Falta de garantia jurídica afasta investidores de projectos habitacionais

CONSTRUÇÃO

A insegurança jurídica quanto à posse e legalização de terrenos, agravada por constantes conflitos fundiários, está a travar o investimento imobiliário no País. Apesar do défice habitacional de 2,2 milhões de casas, os riscos não compensam e estão a afastar potenciais investidores.

A falta de garantia jurídica na titularidade de terrenos está a condicionar a construção de imóveis habitacionais e a afastar investidores que se queixam dos constrangimentos que enfrentam na aquisição de espaços para construção, apurou o Expansão junto de fontes do sector.

Especialistas apontam que a dificuldade de legalização de terrenos, assim como a falta destes, são alguns dos principais entraves à construção de habitações numa altura em que o País apresenta um défice habitacional estimado em cerca de 2,2 milhões de casas.

"Tem havido vontade de alguns investidores, inclusive estrangeiros, em apostar no sector imobiliário para a construção de habitações. Só que a questão dos terrenos tem inibido algumas iniciativas. Porque a legalização deixa dúvidas", explicou um empresário associado a um investidor estrangeiro.

"A questão é que muitos terrenos não estão totalmente legalizados. Alguns apenas possuem um papel da administração local, outros têm a titularidade em disputa por mais de um suposto proprietário, e isso não ajuda, porque o investimento quer ga rantias", disse a fonte.

A agravar a situação, está a questão dos terrenos ociosos, que têm proprietários, mas estão praticamente ao abandono, apesar de o Governo garantir que vai retomar terrenos urbanos sem uso ou "sem actividade" efectiva para combater não só a ocupação desordenada, mas também grandes extensões inactivas. "Vemos terrenos em Luanda que estão vedados há anos, mas sem qualquer actividade.

Alguns até se dão ao luxo de colocar dizeres do tipo "não está à venda ou tem dono". Nas zonas suburbanas esta realidade está muito mais presente e é também aqui onde o potencial para a construção de habitações é maior.
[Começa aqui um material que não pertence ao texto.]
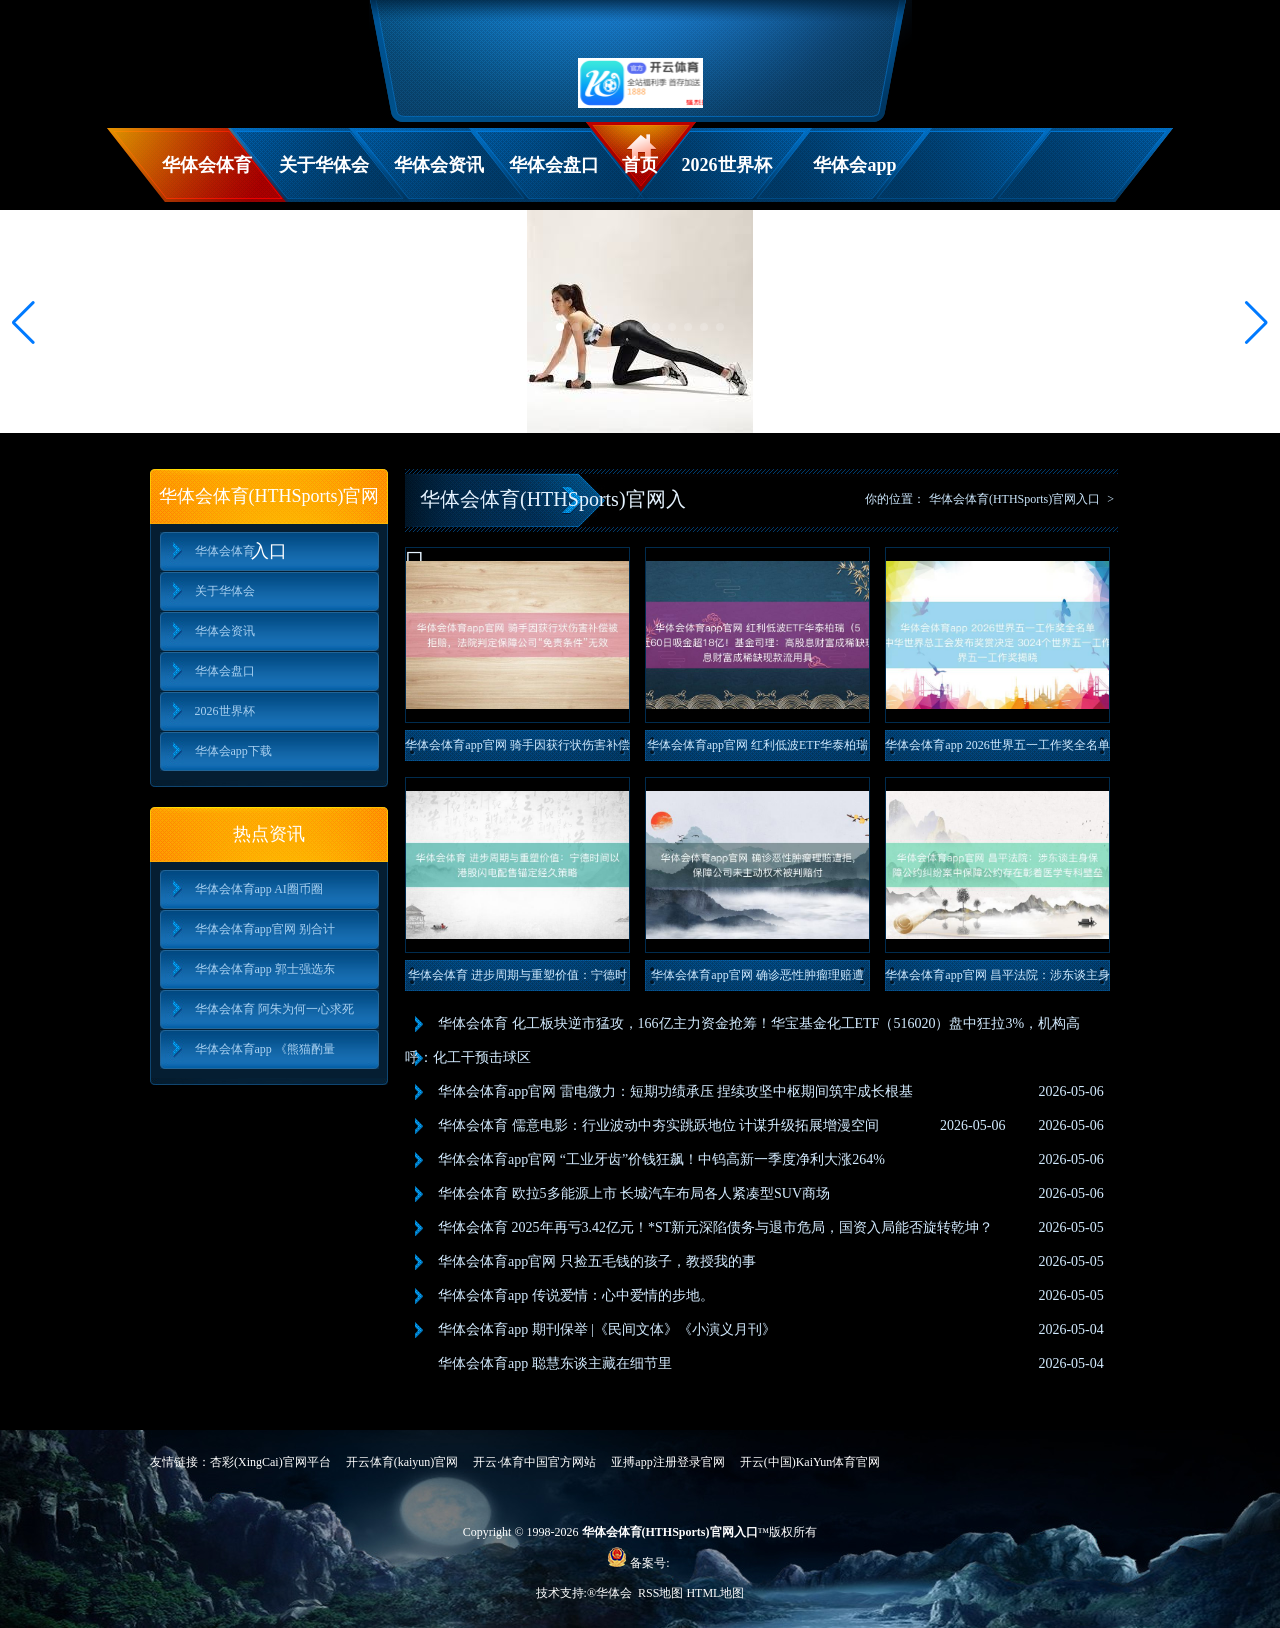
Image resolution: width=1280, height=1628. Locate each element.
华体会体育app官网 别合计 (265, 929)
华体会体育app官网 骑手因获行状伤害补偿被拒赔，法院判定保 (517, 749)
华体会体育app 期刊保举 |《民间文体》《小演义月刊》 (607, 1329)
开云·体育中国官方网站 (534, 1462)
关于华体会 (324, 165)
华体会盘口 (554, 165)
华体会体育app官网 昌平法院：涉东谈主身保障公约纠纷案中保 (997, 979)
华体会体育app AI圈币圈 (259, 889)
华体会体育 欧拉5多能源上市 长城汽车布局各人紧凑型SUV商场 (634, 1193)
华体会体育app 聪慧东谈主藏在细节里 (555, 1363)
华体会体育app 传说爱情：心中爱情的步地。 (576, 1295)
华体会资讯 (439, 165)
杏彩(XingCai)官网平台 (270, 1462)
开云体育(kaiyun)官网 (402, 1462)
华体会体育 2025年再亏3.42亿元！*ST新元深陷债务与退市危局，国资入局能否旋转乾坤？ (715, 1227)
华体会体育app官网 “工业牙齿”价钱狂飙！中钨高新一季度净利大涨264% (661, 1159)
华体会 (615, 1593)
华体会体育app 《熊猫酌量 (265, 1049)
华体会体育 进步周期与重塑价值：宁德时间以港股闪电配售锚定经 (517, 979)
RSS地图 (660, 1593)
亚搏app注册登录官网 (667, 1462)
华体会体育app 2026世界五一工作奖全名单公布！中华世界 (997, 749)
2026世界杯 (727, 165)
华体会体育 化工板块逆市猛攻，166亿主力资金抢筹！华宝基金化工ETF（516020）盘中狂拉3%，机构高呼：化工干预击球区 (742, 1040)
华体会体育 (207, 165)
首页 (640, 165)
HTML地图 (715, 1593)
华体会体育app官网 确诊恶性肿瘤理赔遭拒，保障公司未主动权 (757, 979)
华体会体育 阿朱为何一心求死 (274, 1009)
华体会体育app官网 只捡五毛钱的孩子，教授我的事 (597, 1261)
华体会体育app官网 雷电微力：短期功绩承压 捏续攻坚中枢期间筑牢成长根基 (675, 1091)
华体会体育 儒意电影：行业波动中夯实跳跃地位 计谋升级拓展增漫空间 (658, 1125)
É preciso que se faça um levantamento sobre estes espaços e que se criem condições para que os investidores consigam ter acesso a eles", disse um construtor.
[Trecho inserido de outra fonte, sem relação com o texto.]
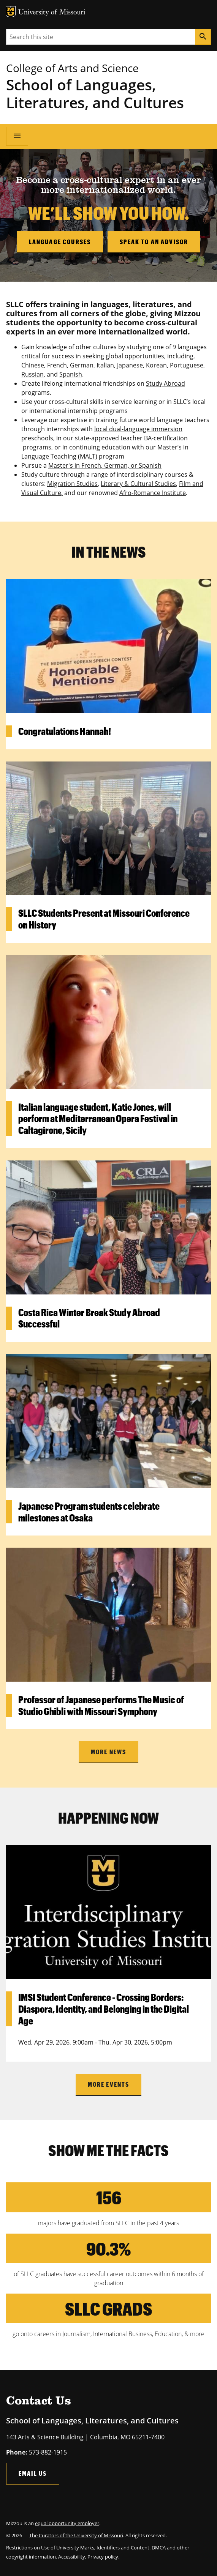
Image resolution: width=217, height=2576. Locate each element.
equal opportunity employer (67, 2523)
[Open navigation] (17, 136)
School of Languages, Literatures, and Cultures (95, 93)
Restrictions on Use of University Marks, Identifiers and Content (77, 2547)
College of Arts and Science (72, 68)
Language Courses (60, 241)
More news (108, 1751)
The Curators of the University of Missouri (76, 2535)
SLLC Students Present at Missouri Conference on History (104, 918)
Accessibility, (72, 2556)
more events (109, 2084)
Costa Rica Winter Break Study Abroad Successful (89, 1318)
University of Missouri (52, 13)
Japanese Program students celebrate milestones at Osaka (89, 1511)
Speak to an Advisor (154, 241)
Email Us (33, 2473)
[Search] (203, 37)
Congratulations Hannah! (64, 731)
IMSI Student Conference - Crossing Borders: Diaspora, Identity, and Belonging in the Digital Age (103, 2008)
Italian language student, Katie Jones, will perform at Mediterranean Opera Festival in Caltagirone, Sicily (97, 1118)
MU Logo (11, 11)
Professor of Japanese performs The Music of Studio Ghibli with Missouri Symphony (101, 1705)
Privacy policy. (103, 2556)
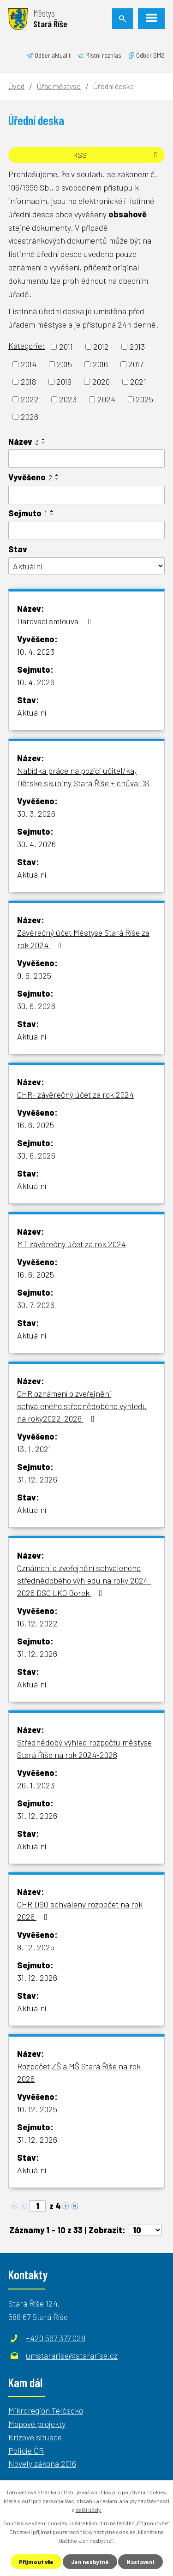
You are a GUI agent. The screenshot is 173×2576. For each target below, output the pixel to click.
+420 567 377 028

De acordo com esta fonte, a questão da legalização da posse deve ser encarada como prioridade para que sejam construídas habitações. "Este processo de legalização deveria ser mais célere, menos burocrático e menos oneroso.

As administrações provinciais ou municipais devem ter competência jurídica para legalizar a posse devidamente. Ou os órgãos da justiça envolvidos no processo de legalização deviam estar concentrados nas administrações. E havendo dificuldade de financiamento na banca, ver potenciais investidores desistirem por falta de terrenos é mau, porque os cidadãos precisam de casas e o Governo já não está a construir novas centralidades", disse.
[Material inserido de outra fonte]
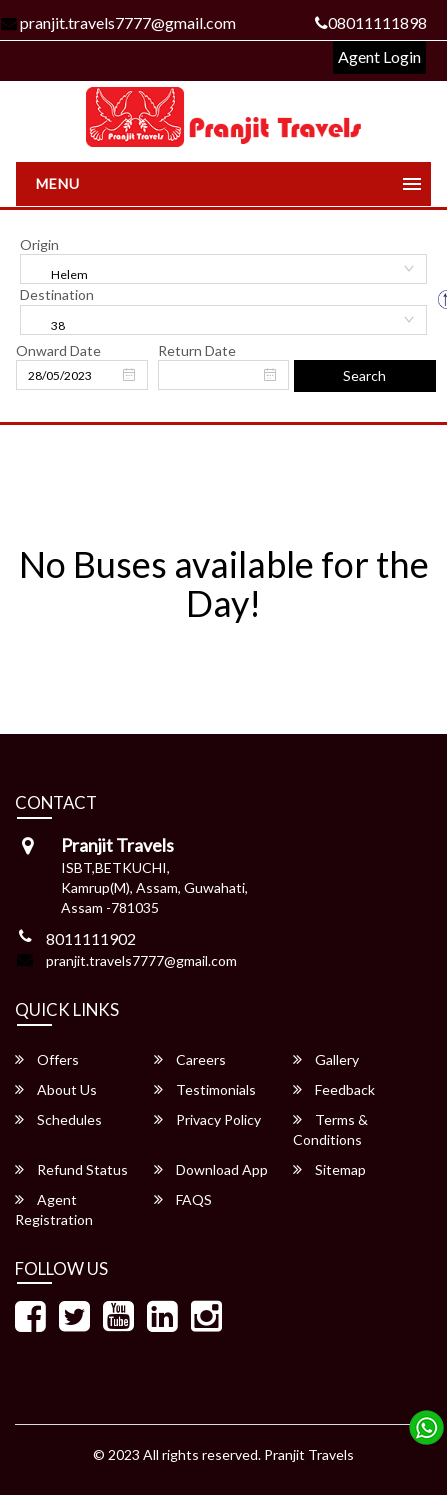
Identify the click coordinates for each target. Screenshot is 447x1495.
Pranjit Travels (309, 1454)
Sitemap (329, 1169)
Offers (47, 1059)
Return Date (197, 350)
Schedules (58, 1119)
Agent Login (379, 56)
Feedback (334, 1089)
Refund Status (71, 1169)
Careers (190, 1059)
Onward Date (58, 350)
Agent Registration (54, 1209)
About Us (56, 1089)
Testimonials (205, 1089)
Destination (57, 294)
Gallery (326, 1059)
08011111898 (371, 22)
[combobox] (223, 269)
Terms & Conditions (330, 1129)
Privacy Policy (207, 1119)
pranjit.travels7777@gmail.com (141, 960)
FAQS (183, 1199)
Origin (39, 244)
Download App (211, 1169)
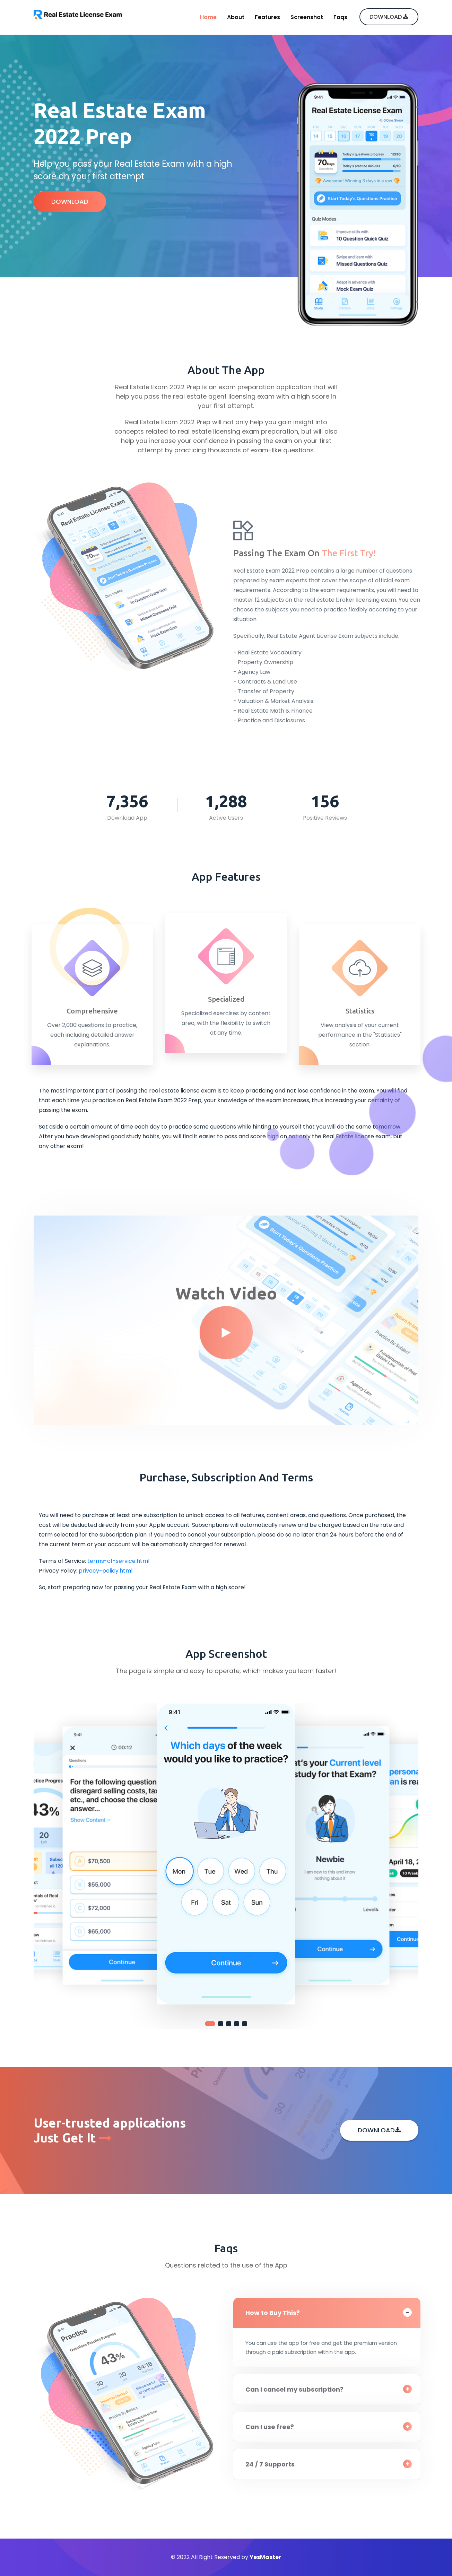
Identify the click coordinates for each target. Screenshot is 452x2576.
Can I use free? (274, 2426)
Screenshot (306, 17)
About (235, 17)
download (389, 17)
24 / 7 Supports (274, 2464)
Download (69, 201)
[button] (210, 2023)
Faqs (340, 17)
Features (267, 17)
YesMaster (265, 2557)
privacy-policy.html (105, 1571)
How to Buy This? (277, 2312)
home (208, 17)
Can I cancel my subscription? (299, 2389)
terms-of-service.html (118, 1561)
A falta de habitação é mais um caso de que nem sempre o discurso oficial do Governo depois "bate" com aquilo que é feito. Apesar de grandes planos no passado, esta questão da titularidade continua praticamente na mesma.

Para este ano, segundo o Plano de Desenvolvimento Nacional 2023-2027, até deverão ser disponibilizados um total de 198.725 lotes infraestruturas para auto-construção dirigida (de forma cumulativa), 460.651 lotes com infraestruturas básicas para auto-construção dirigida, e 960 lotes infraestruturados para equipamentos sociais públicos ou privados.